Fino alla metà dell'novecento la borgata agricola era costituita da numerosi complessi rurali, tra cui le cascine Arzaga, Castena, Corba, Filipona, Robarello, San Protaso, Travaglia e ville residenziali quali Villa Restocco e il Palazzo Durini Borasio conosciuto come il Palazzotto del Lorenteggio. Di tutte questi edifici, anche di notevole valore artistico sono sopravvissuti alla urbanizzazione solo la Cascina Corba, ora trasformata in ristorante.
Il Palazzotto del Lorenteggio sorse sulle fondamenta di un fortino cinquecentesco in fondo all'attuale via Lorenteggio 251 ed è successivo al 1670, data in cui i Durini entrarono in possesso di un fondo già appartenuto ai Corio. Questa villa sorgeva fin dall'epoca viscontea nella località detta almeno dal 1005 Laurentiglio, ed era posizionata in zona leggermente rialzata, tant'è che fino al Cinquecento era una sorta di fortino. Un viale di accesso con cancellate successive introduce ad un giardino cintato, sul fondo del quale, in asse con i due ingressi, si presenta la robusta costruzione. Il corpo principale, a due piani, con pianta ad U ed ali molto ravvicinate, ha tutti gli angoli fortemente smussati; tutte le facciate sono in mattoni a vista. Le due ali proseguono ancora in parte più basse (in quella verso il portico vi è la cappella pure restaurata) fino ad incastrarsi in un nuovo edificio industriale che ha distrutto tutta la lunga corte rustica, della quale evidentemente la villa padronale costituiva lo sfondo prospettico Ampi gli interni coperti da volte a velette e a crociera nel piano inferiore e a cassettoni nel piano superiore.
Il Lorenteggio venne progressivamente inglobato e assorbito dall'espansione edilizia milanese, tanto che nel 1923 il governo fascista lo staccò da Corsico e, riesumando il provvedimento napoleonico, lo annesse a Milano.
Nei primi decenni del Novecento venne costruita la ferrovia, che costeggia il naviglio Grande, e la stazione di S. Cristoforo (1909). Sempre in questi anni, la zona diviene sede anche di diverse fabbriche, come la Osram.
La prima urbanizzazione della zona avviene alla fine degli anni trenta.
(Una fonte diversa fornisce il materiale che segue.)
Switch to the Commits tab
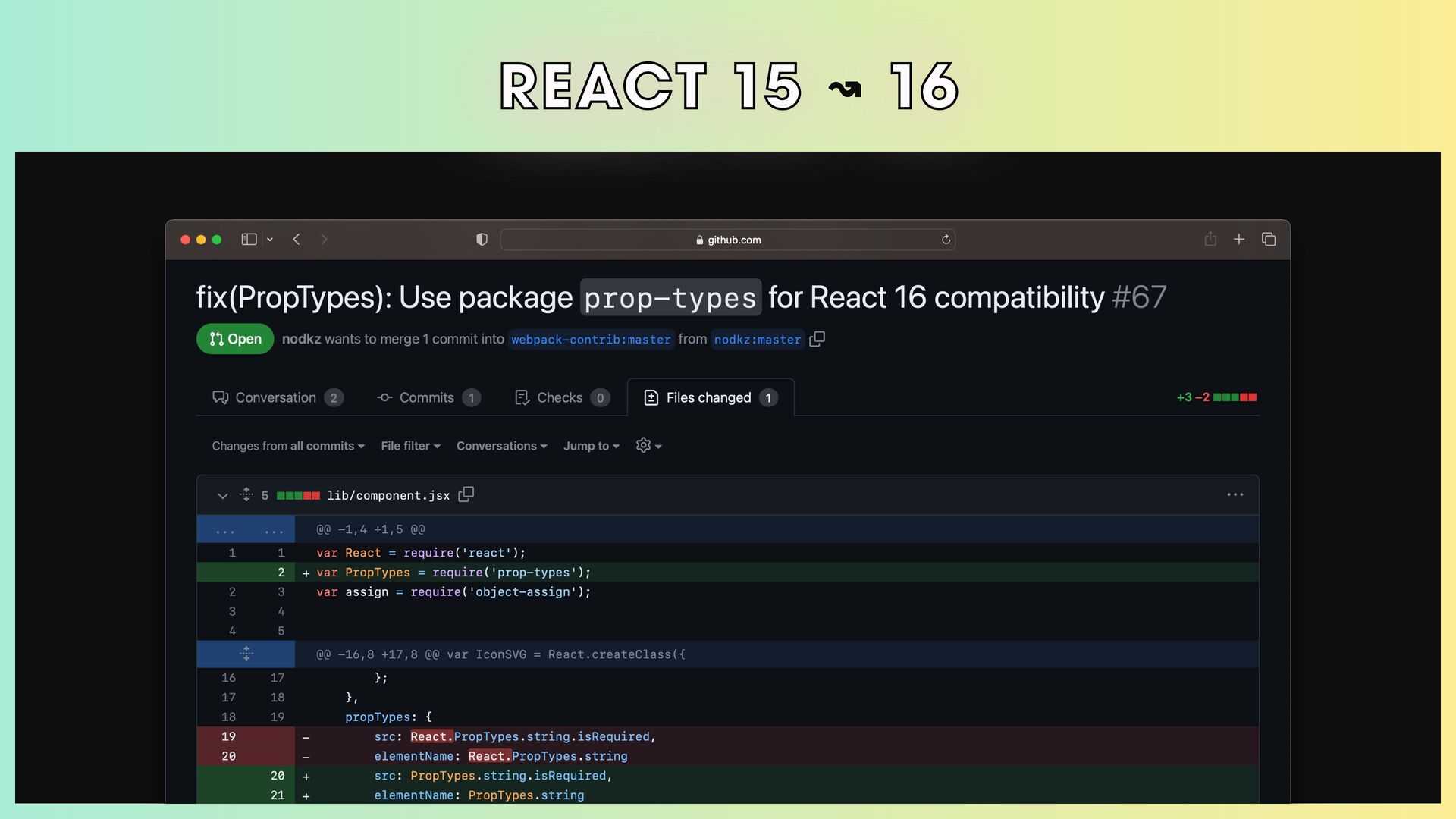This screenshot has height=819, width=1456. 428,397
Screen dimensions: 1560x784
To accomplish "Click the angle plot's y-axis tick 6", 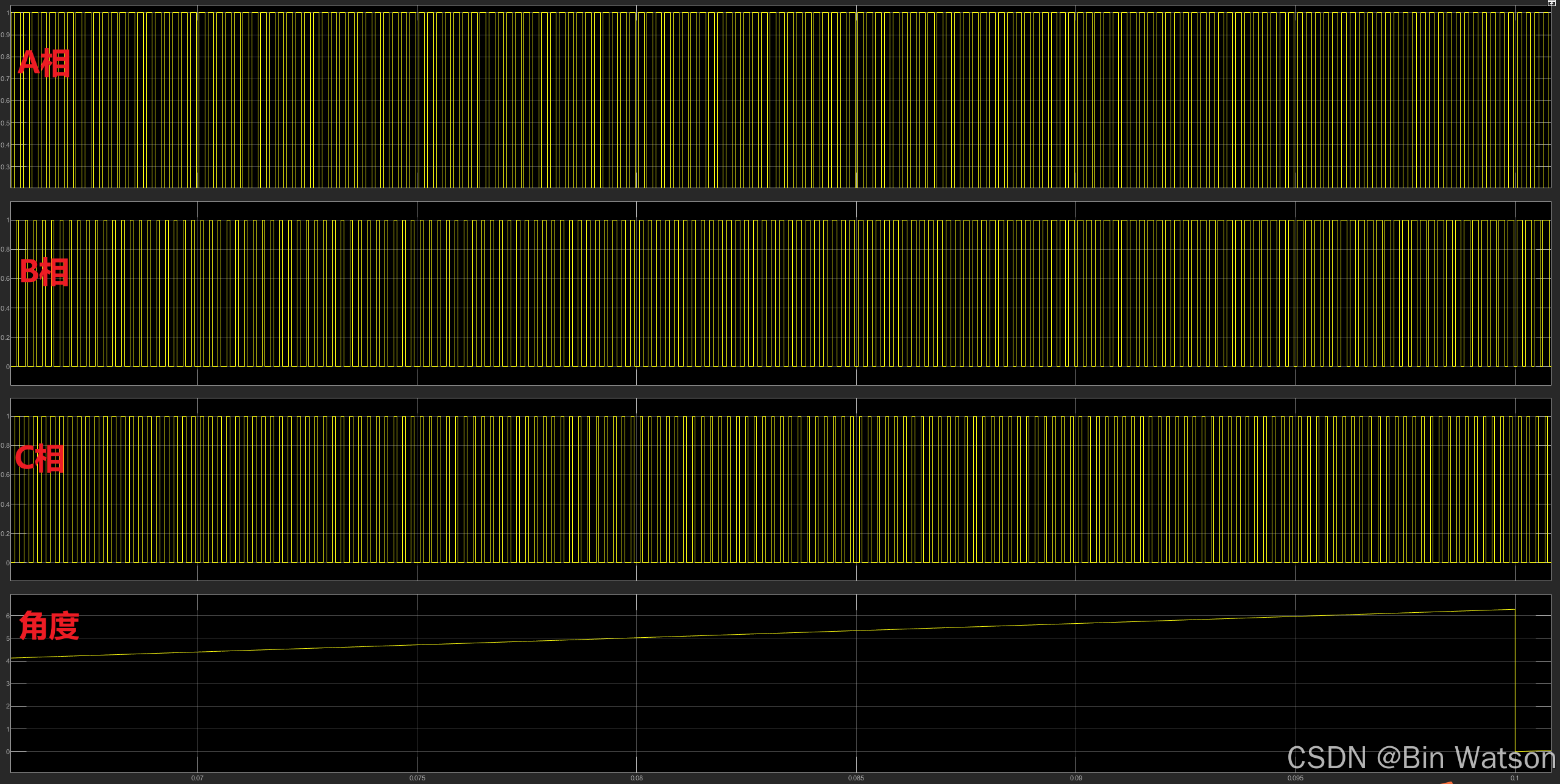I will click(x=8, y=616).
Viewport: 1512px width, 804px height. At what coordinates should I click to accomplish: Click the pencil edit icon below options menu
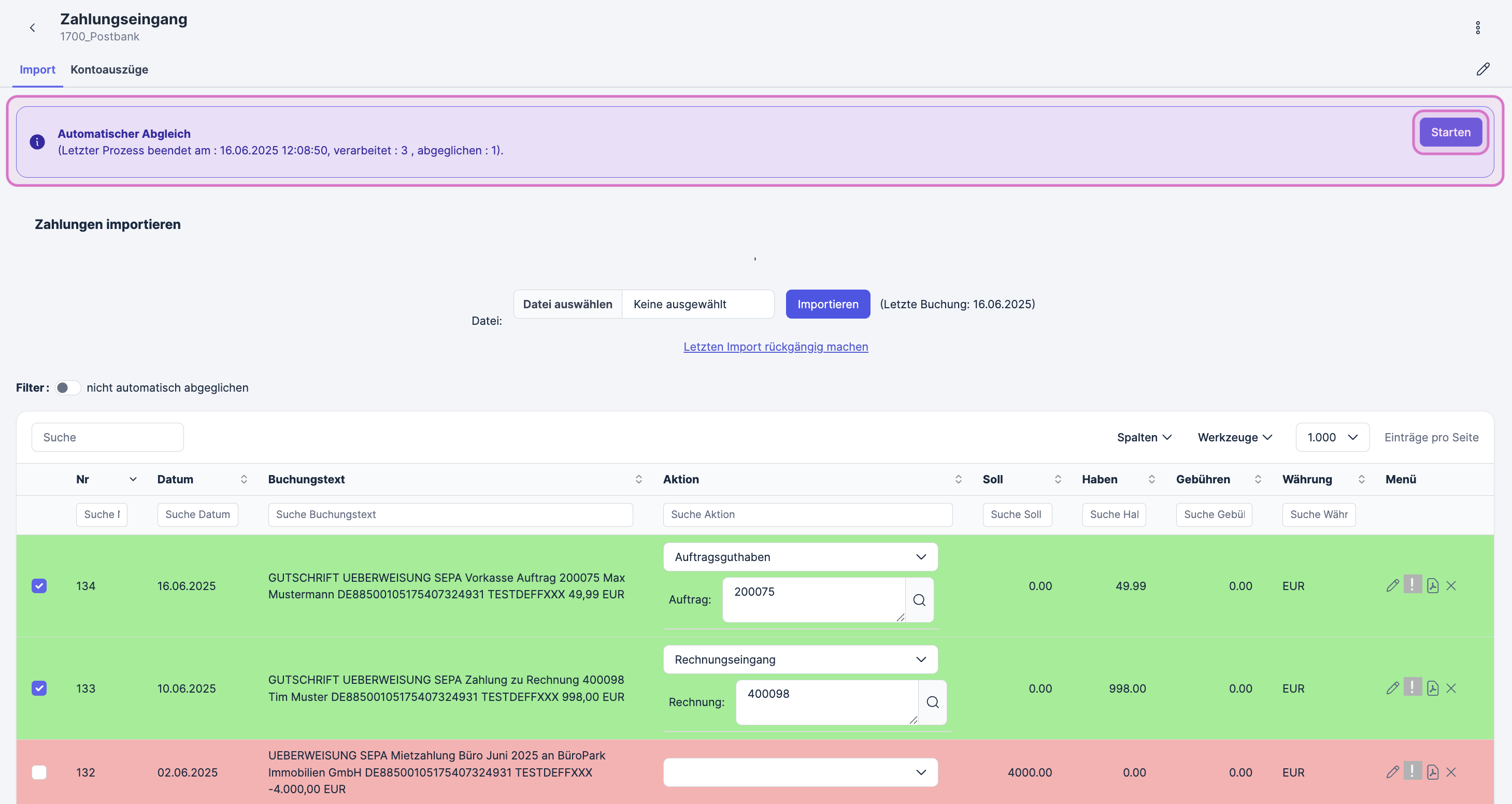click(x=1482, y=69)
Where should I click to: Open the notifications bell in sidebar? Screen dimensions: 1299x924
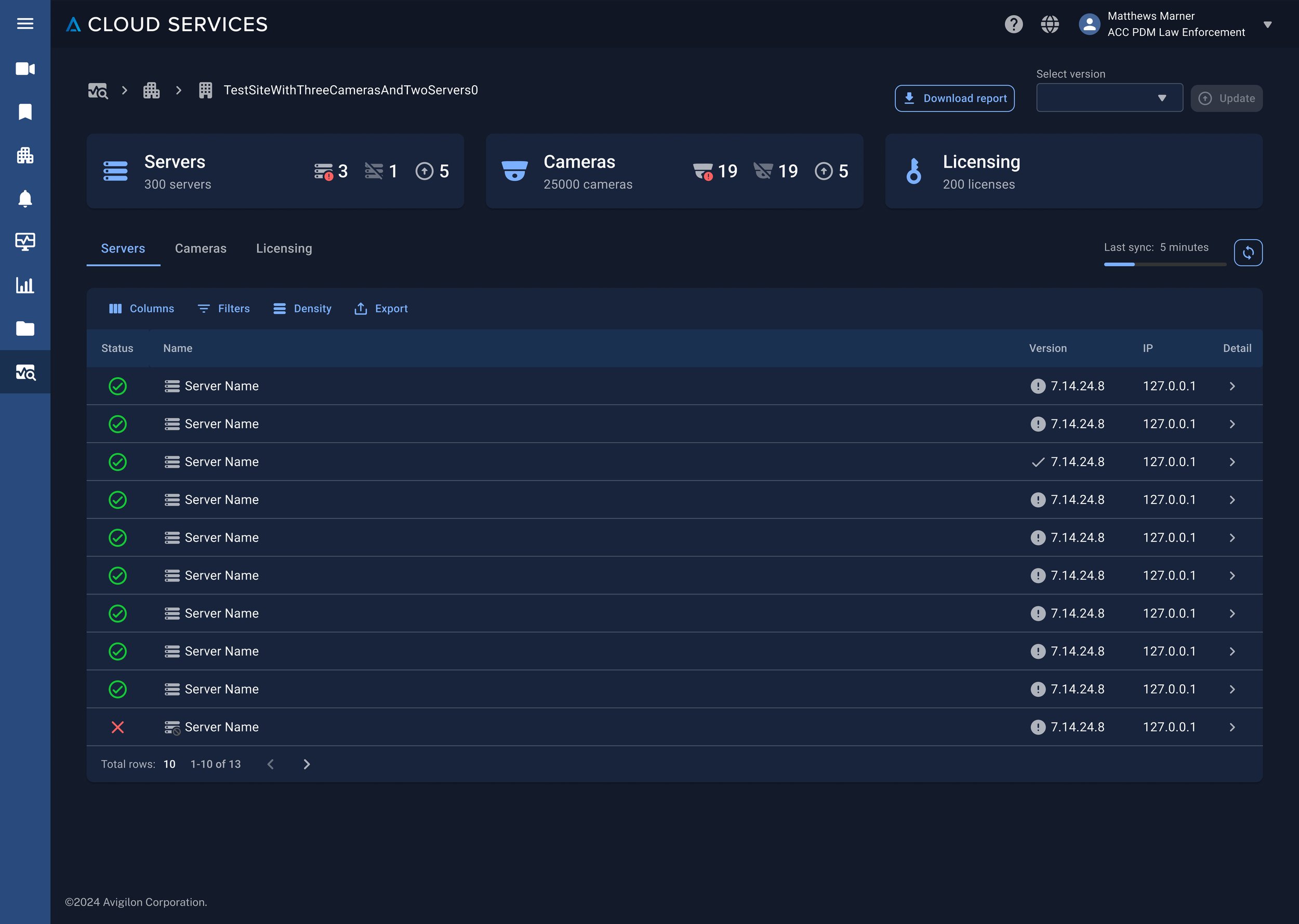pos(25,198)
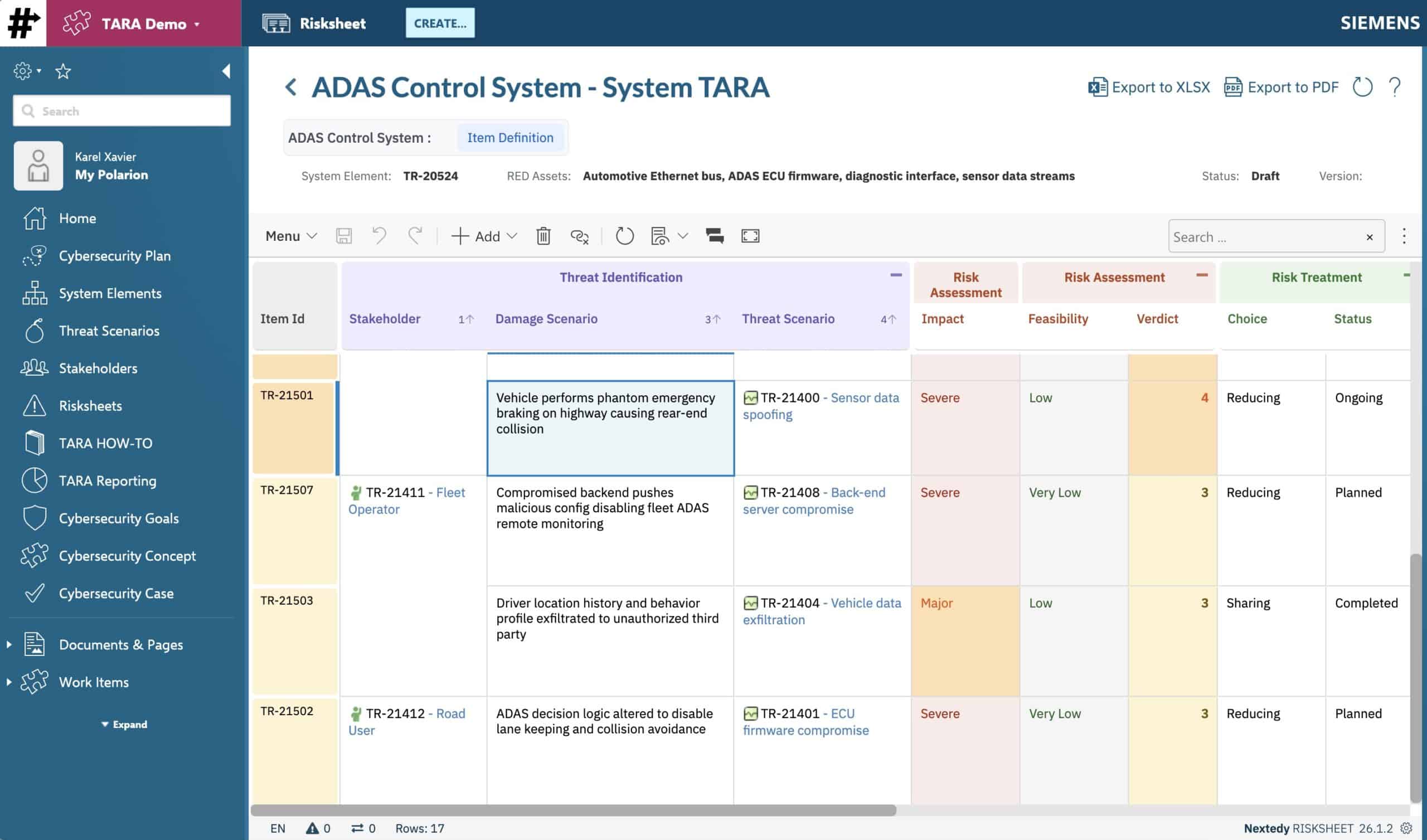Click the CREATE... button
Screen dimensions: 1427x840
[x=440, y=23]
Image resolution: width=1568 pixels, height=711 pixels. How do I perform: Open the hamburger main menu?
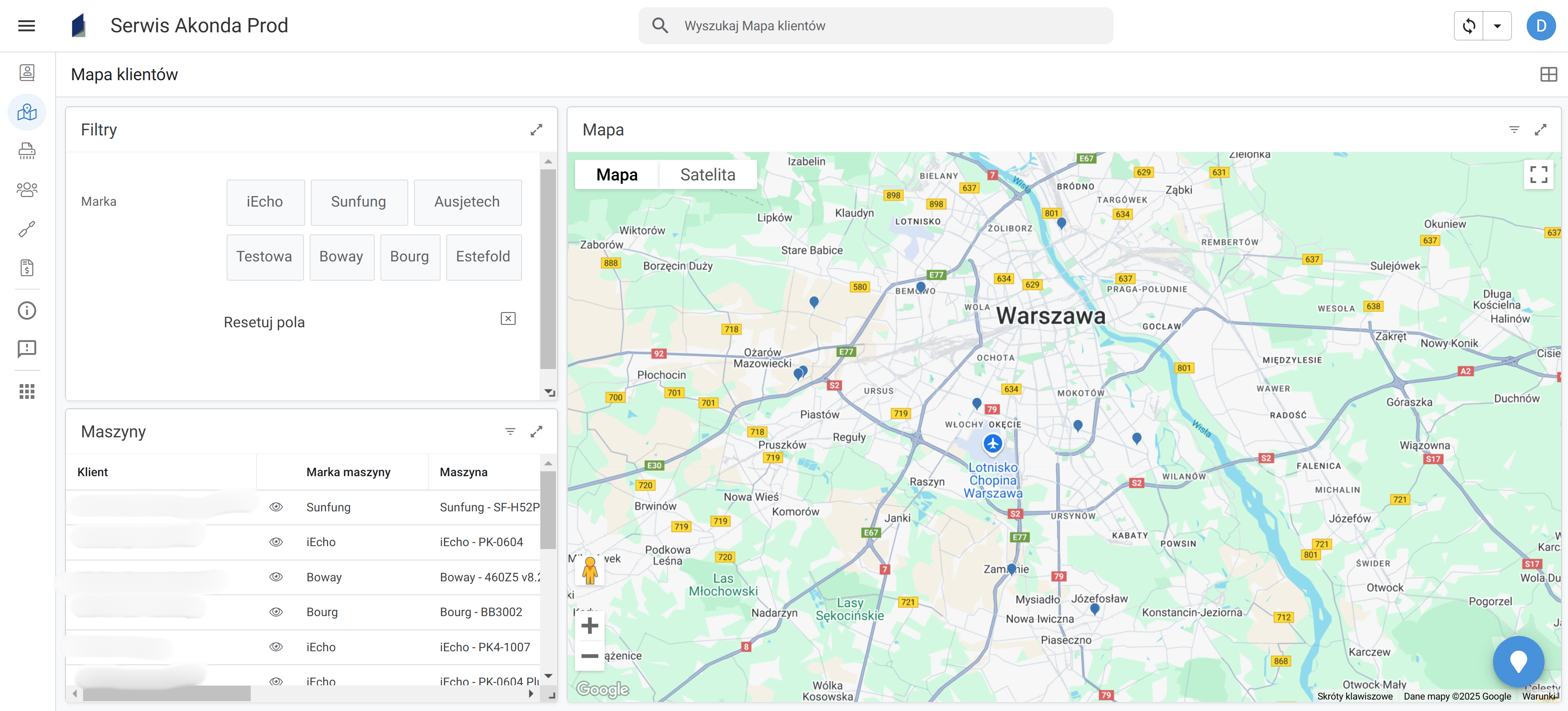click(x=26, y=25)
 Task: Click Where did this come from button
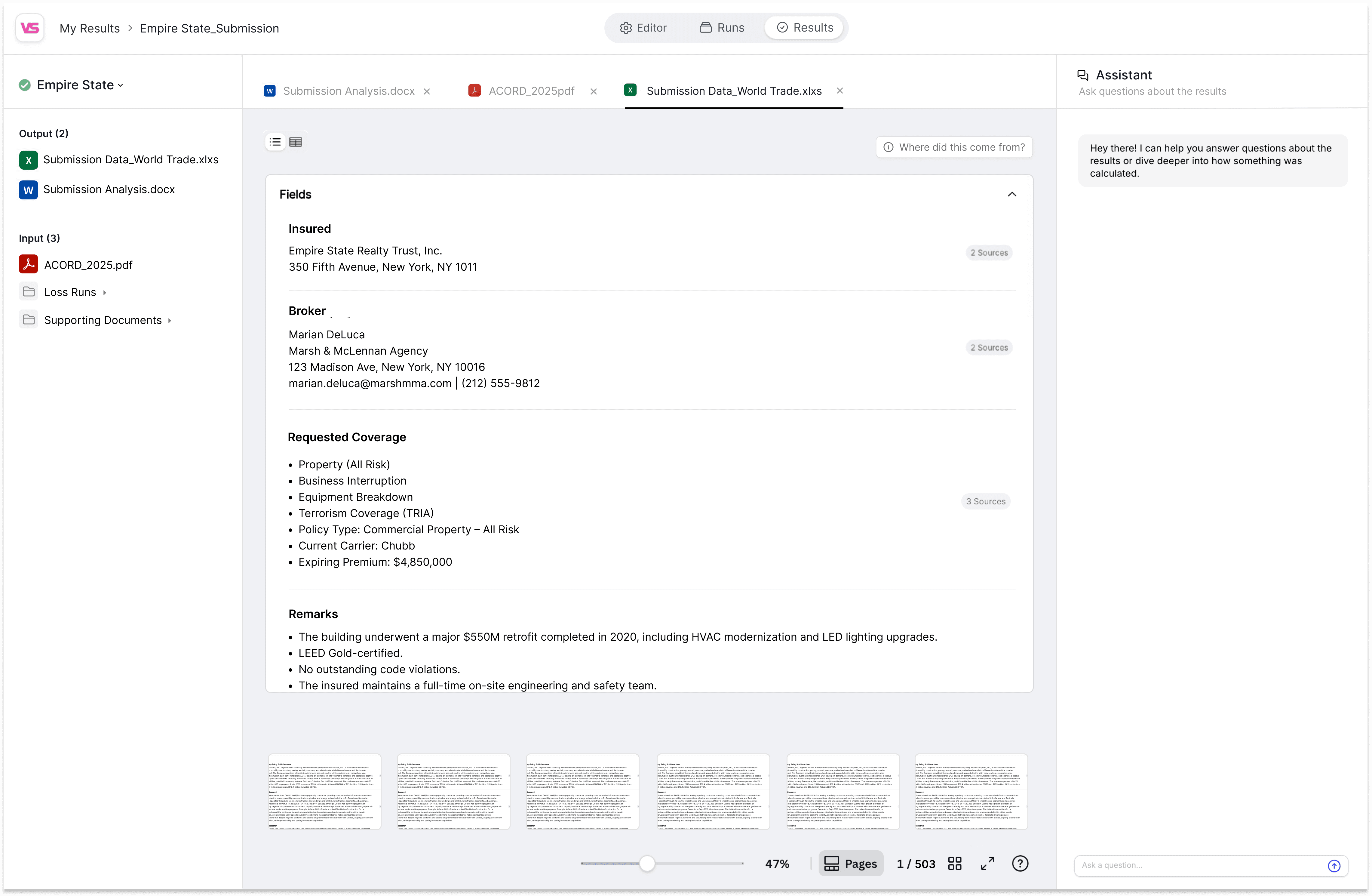pyautogui.click(x=954, y=147)
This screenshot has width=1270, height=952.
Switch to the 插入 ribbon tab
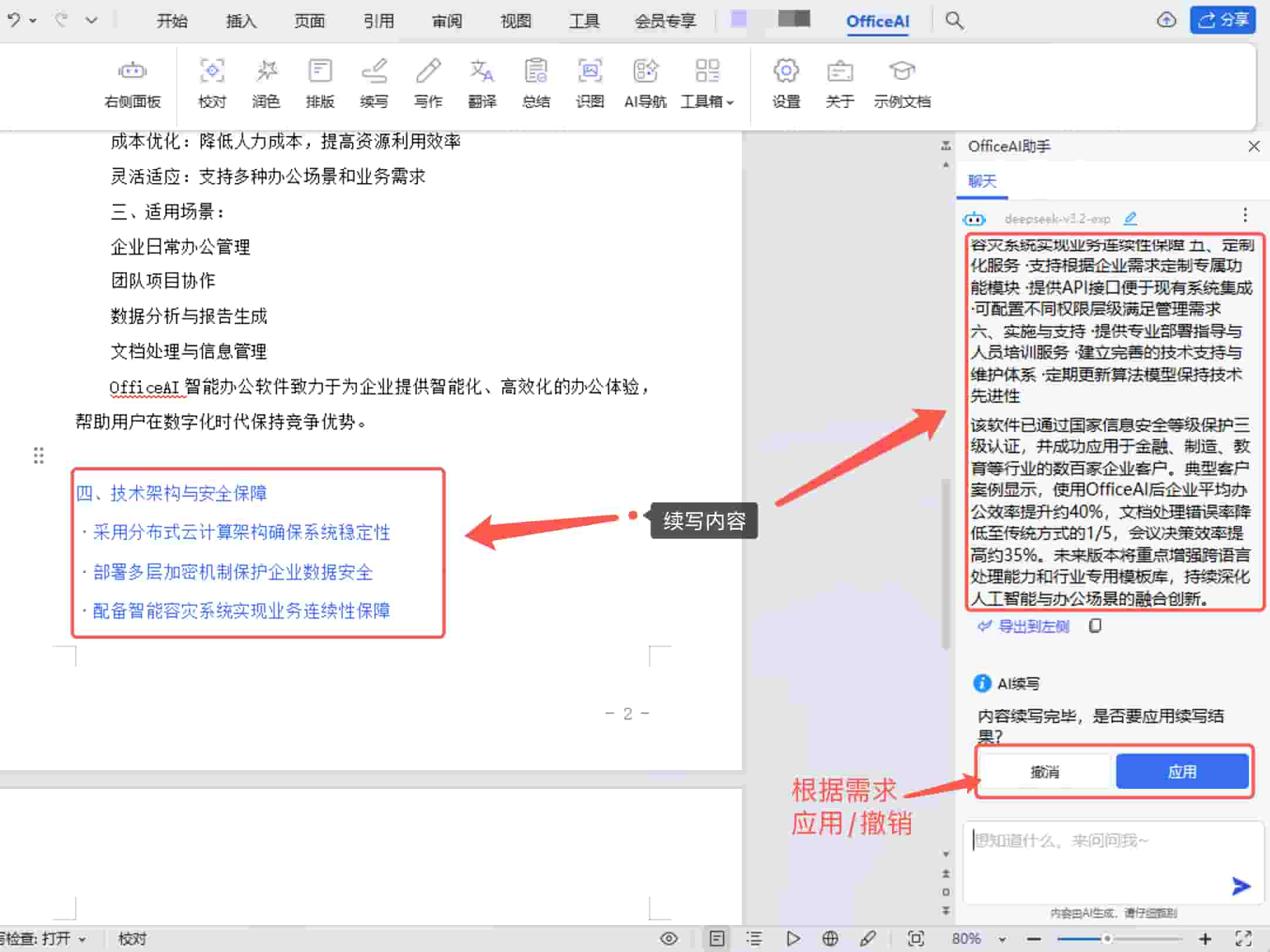click(241, 21)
Il gruppo di case popolari denominato "Lorenteggio" sorge nel quadrilatero Via Giambellino, (Piazza Tirana), Via Inganni, Via Lorenteggio, Via Odazio e venne ultimato nel 1944. in particolare i caseggiati n. 138-140-142-144 di via Giambellino, seguiti poi da quelli di via Apuli, via Segneri, via Manzano, via Inganni, via Odazio.
Negli anni sessanta il quartiere inizia un impetuoso processo di sviluppo edilizio, come in tutta la città, che rivoluzionerà definitivamente l'aspetto del quartiere e fornirà nuove case per rispondere all'esigenza abitativa causata dalla forte immigrazione dal Mezzogiorno di quegli anni.
Attualmente il quartiere è ancora oggetto di diversi cambiamenti, in particolare interventi di recupero delle aree ex-industriali, dove sono previsti prevalentemente interventi edilizi di tipo residenziale.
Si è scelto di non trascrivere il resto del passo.